Le gouvernement a annoncé l'expulsion "en urgence absolue" d'un Tunisien jouant "un rôle central dans le recrutement de jeunes djihadistes" à Grenoble.



France : un Tunisien recrutant des djihadistes expulsé

Un Tunisien de 28 ans qui "jouait un rôle central dans le recrutement de jeunes djihadistes" de la région de Grenoble, pour les envoyer en Syrie, a été expulsé vers son pays jeudi soir, a annoncé samedi le ministère de l'Intérieur. Cette mesure a été prise "en urgence absolue au regard de la menace que sa présence constituait pour la sécurité publique et la sûreté de l'État", indique le ministère dans un communiqué, qui ne fournit pas l'identité du Tunisien. L'homme avait été arrêté au début du mois à Grenoble dans le cadre d'un arrêté ministériel d'expulsion, avaient indiqué à l'époque des sources policières.
 

Membre de la mouvance salafiste, le recruteur présumé a été interpellé au Village olympique, un quartier sensible de Grenoble. Il était soupçonné d'avoir participé au recrutement de jeunes djihadistes qui étaient formés en Tunisie avant d'être envoyés en Syrie, selon les mêmes sources. Établi en France depuis plusieurs années, Ahmed B. aurait été emprisonné pendant plusieurs mois en Tunisie en raison de son engagement dans la mouvance salafiste.
 

 
 

Samedi, le ministre de l'Intérieur, Bernard Cazeneuve, a félicité "les services de renseignements, les forces de l'ordre, le préfet de l'Isère et ses équipes, pour avoir mis fin à ses activités néfastes et mené à bien la procédure d'expulsion", ajoute le communiqué. Le ministre rappelle que le plan antifilières djihadistes, qu'il a présenté le 23 avril dernier en conseil des ministres, prévoit l'expulsion immédiate des ressortissants étrangers impliqués dans ces filières.

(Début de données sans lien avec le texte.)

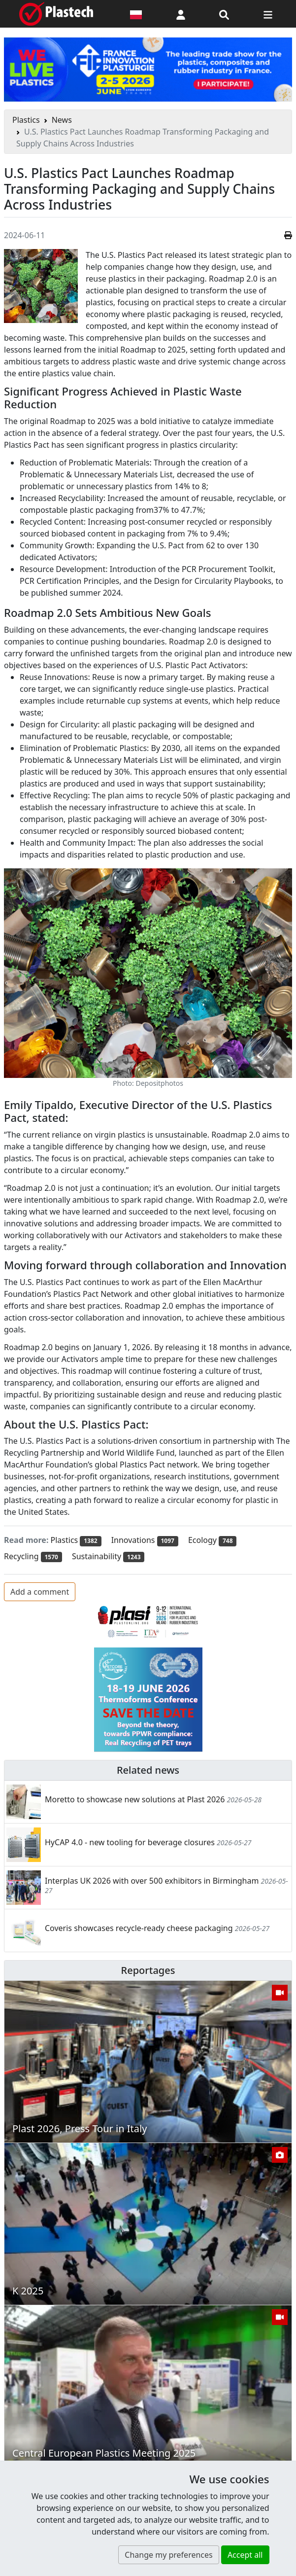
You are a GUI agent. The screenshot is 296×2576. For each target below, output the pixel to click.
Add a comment (39, 1591)
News (62, 119)
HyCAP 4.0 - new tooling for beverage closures (130, 1842)
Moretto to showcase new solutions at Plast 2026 (135, 1799)
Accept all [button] (245, 2554)
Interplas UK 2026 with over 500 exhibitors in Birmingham (152, 1880)
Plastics (26, 119)
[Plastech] (56, 14)
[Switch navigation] (268, 13)
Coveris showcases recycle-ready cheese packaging (139, 1928)
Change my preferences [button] (168, 2554)
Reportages (148, 1970)
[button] (180, 13)
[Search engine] (224, 13)
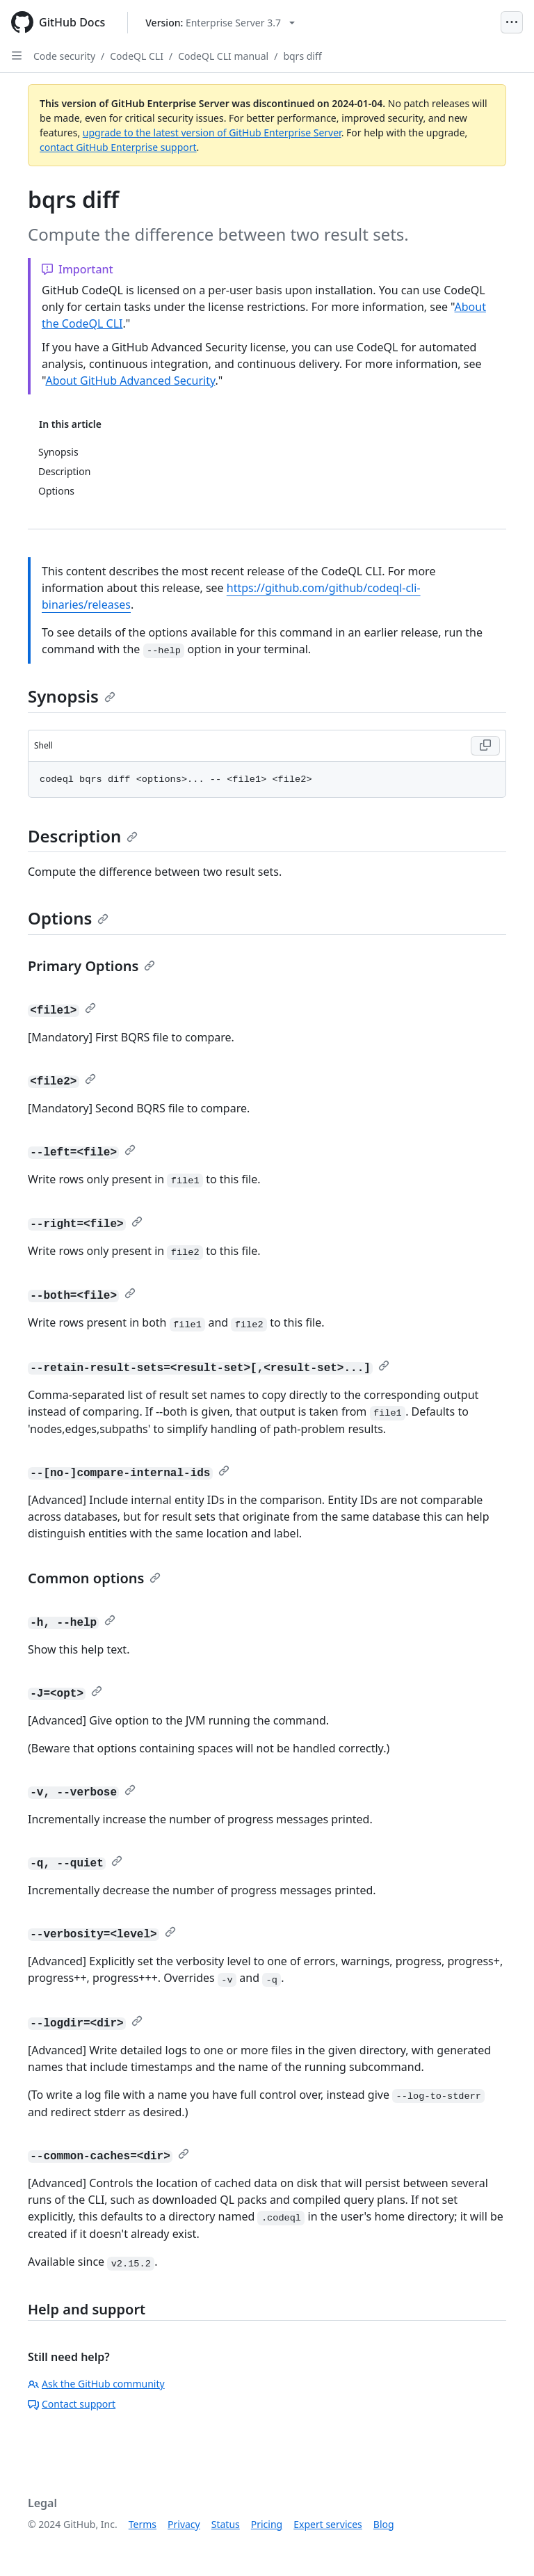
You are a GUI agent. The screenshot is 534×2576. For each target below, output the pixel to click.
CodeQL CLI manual (223, 56)
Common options (94, 1578)
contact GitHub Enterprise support (118, 147)
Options (68, 917)
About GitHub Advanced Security (130, 380)
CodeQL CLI (136, 56)
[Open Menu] (512, 22)
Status (225, 2524)
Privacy (184, 2524)
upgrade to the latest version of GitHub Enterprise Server (212, 132)
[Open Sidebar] (17, 56)
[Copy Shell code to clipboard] (485, 745)
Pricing (266, 2524)
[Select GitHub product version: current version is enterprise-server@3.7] (220, 22)
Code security (64, 56)
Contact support (71, 2403)
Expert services (327, 2524)
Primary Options (91, 966)
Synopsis (71, 696)
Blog (383, 2524)
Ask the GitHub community (96, 2383)
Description (83, 835)
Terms (142, 2524)
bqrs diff (302, 56)
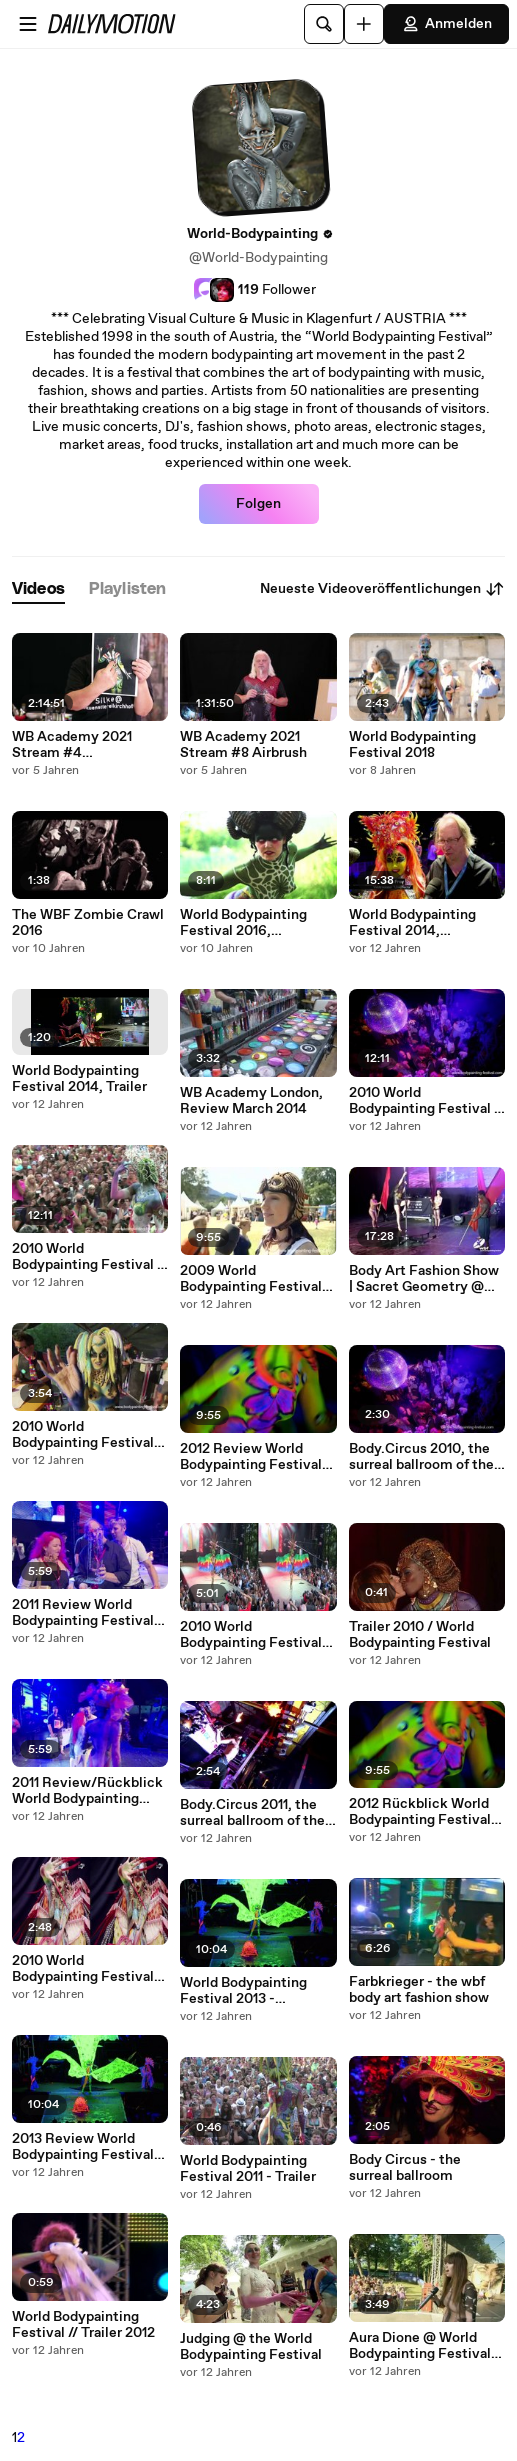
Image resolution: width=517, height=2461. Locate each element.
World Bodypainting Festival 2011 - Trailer (248, 2169)
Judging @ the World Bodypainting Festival (251, 2347)
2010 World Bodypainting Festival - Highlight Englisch (87, 1257)
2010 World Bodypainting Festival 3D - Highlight (251, 1635)
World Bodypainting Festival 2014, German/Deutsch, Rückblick (412, 923)
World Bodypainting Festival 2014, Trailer (79, 1079)
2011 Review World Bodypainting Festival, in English (85, 1613)
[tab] (38, 589)
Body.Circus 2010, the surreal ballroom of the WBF (421, 1457)
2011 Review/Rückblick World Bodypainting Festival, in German (87, 1791)
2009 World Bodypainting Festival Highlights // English (251, 1279)
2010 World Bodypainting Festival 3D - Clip (83, 1969)
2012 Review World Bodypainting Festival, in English (253, 1457)
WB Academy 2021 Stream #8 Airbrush (243, 745)
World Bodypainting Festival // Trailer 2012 (83, 2325)
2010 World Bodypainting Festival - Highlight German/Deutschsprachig (426, 1101)
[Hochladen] (364, 24)
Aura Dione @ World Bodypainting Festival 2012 (420, 2346)
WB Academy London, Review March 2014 (251, 1101)
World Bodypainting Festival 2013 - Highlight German (243, 1991)
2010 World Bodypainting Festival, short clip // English (85, 1435)
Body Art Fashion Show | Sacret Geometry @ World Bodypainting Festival (424, 1279)
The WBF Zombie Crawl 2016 (88, 923)
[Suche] (324, 24)
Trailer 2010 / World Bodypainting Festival (420, 1635)
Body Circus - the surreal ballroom (405, 2168)
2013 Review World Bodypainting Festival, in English (85, 2147)
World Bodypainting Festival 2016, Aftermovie (243, 923)
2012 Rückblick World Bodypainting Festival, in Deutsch (422, 1812)
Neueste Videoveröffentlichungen (382, 589)
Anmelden (446, 24)
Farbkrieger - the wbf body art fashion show (419, 1990)
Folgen (258, 504)
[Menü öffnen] (28, 24)
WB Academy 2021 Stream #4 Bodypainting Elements (88, 745)
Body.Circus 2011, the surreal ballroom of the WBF (252, 1813)
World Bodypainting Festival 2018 (412, 745)
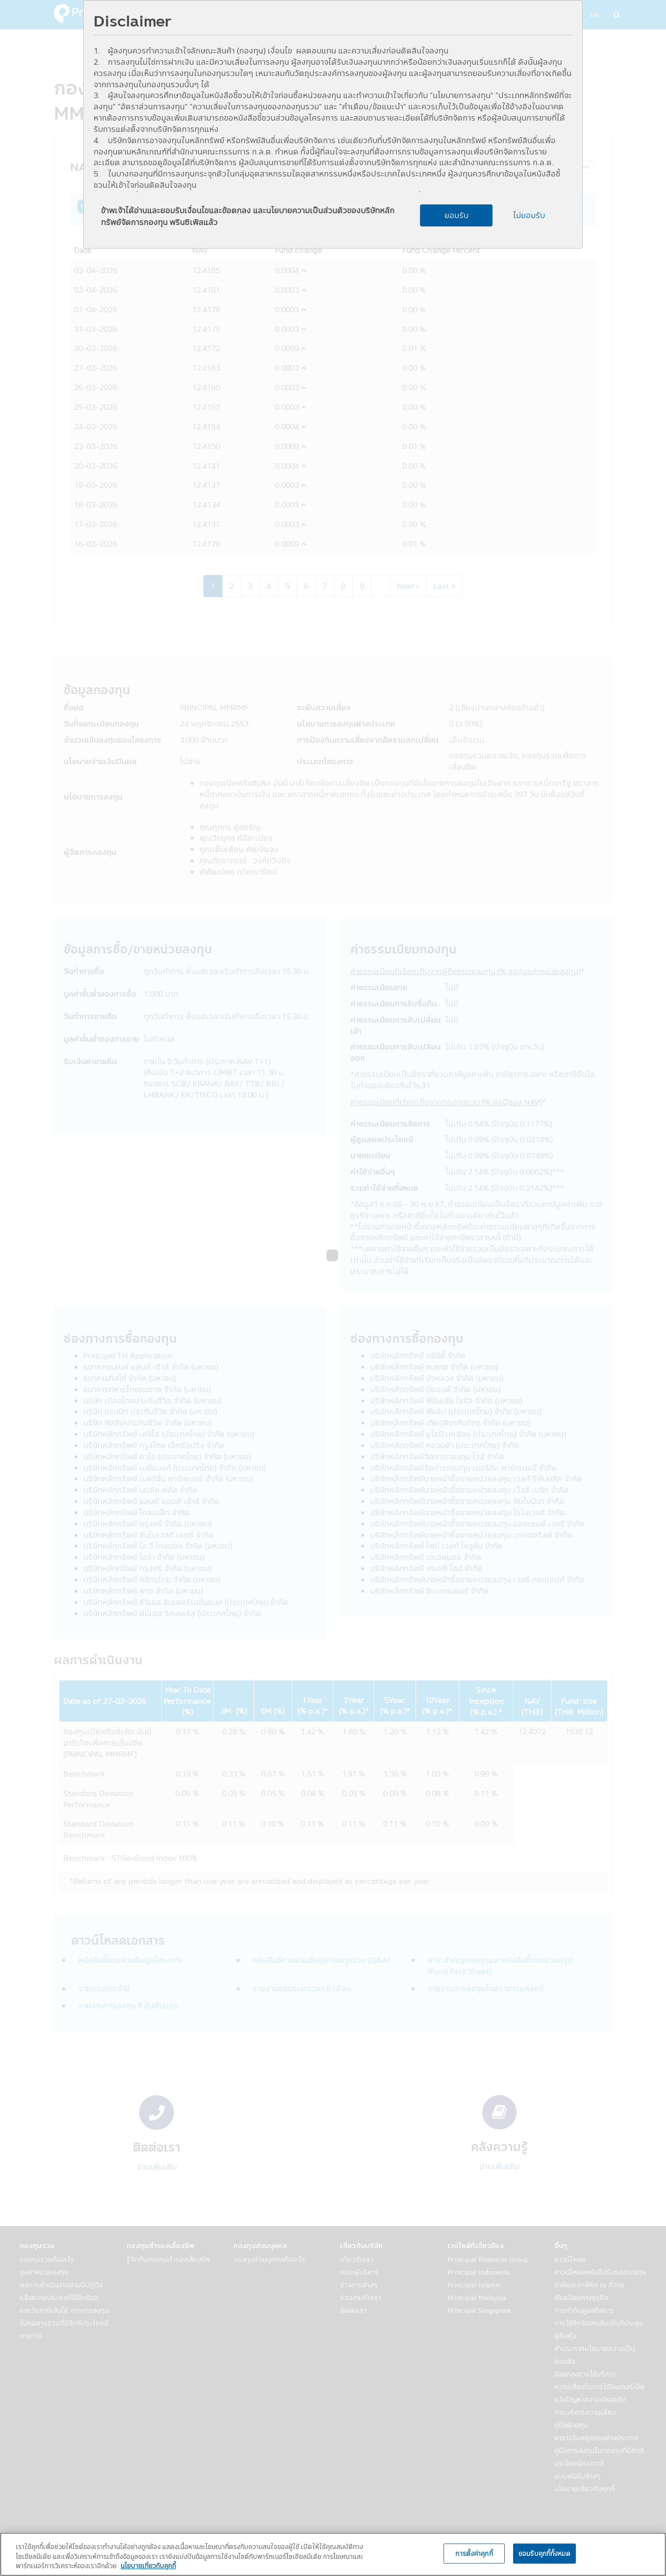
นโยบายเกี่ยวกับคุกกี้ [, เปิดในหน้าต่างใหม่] (148, 2565)
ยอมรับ (456, 215)
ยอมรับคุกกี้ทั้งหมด (544, 2553)
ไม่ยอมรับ (529, 215)
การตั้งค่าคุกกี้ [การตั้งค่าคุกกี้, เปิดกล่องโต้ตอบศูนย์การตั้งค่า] (474, 2553)
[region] (333, 2554)
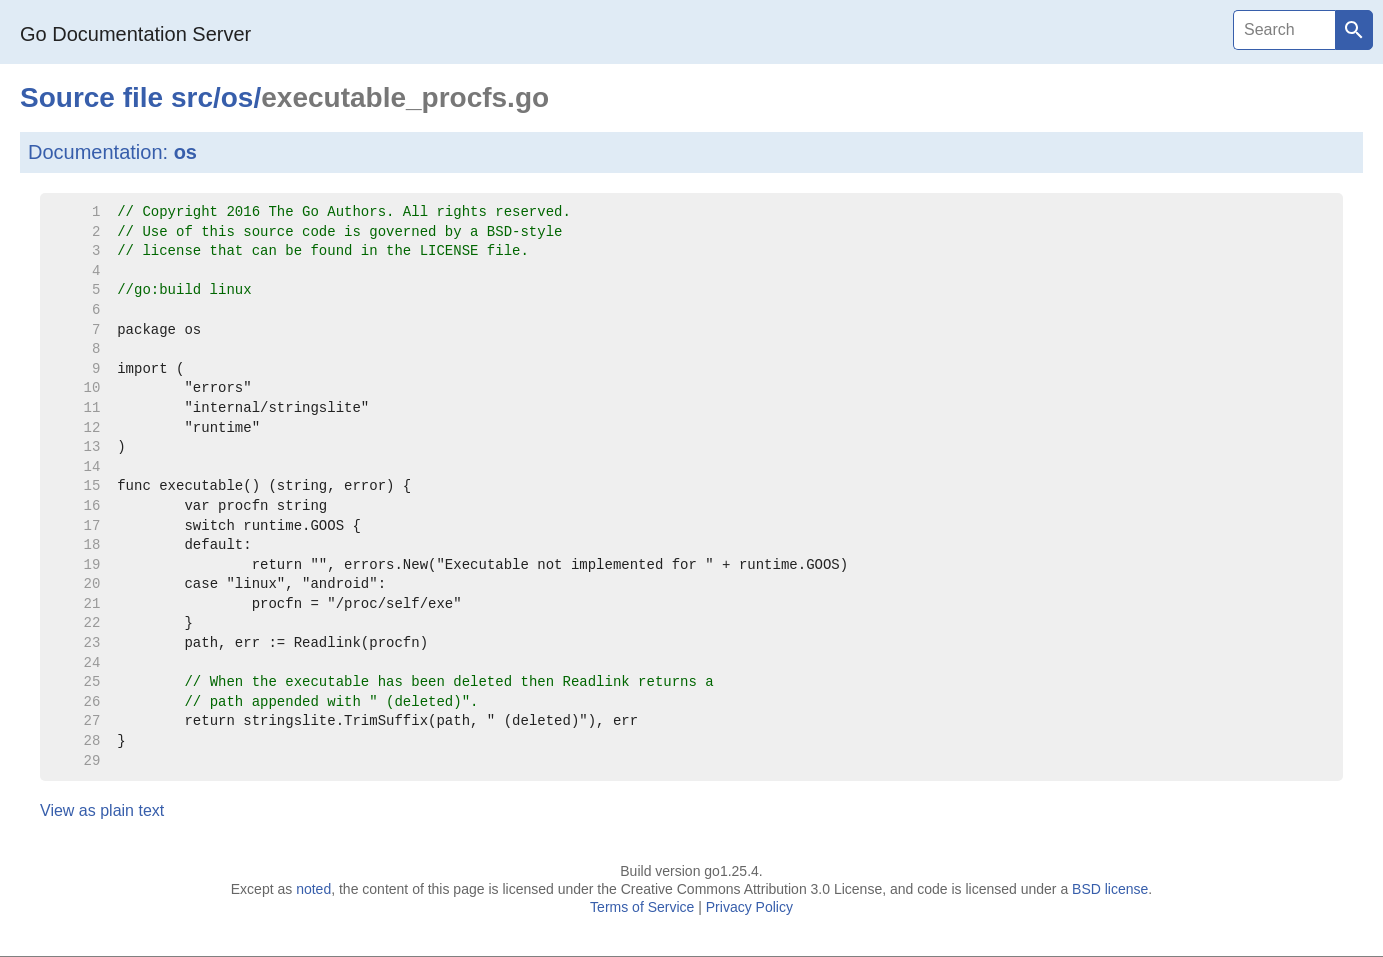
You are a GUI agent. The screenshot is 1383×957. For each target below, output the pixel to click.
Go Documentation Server (135, 34)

Sala Bouhabila, premier recruteur présumé à être expulsé

Un Algérien de 37 ans, qui vivait à Albertville (Savoie), Sala Bouhabila, a été le premier recruteur présumé de djihadistes pour la Syrie à être expulsé vers son pays d'origine en vertu de ce plan, le 1er mai dernier. Un djihadiste grenoblois de 23 ans était mort mi-février à Homs, en Syrie, d'une balle dans le coeur, avait-on appris auprès de sa famille. Fin février, une adolescente grenobloise de 14 ans, signalée en fugue par ses parents, avait été interceptée à l'aéroport de Lyon Saint-Exupéry alors qu'elle était sur le point d'embarquer vers la Turquie "pour rejoindre le djihad".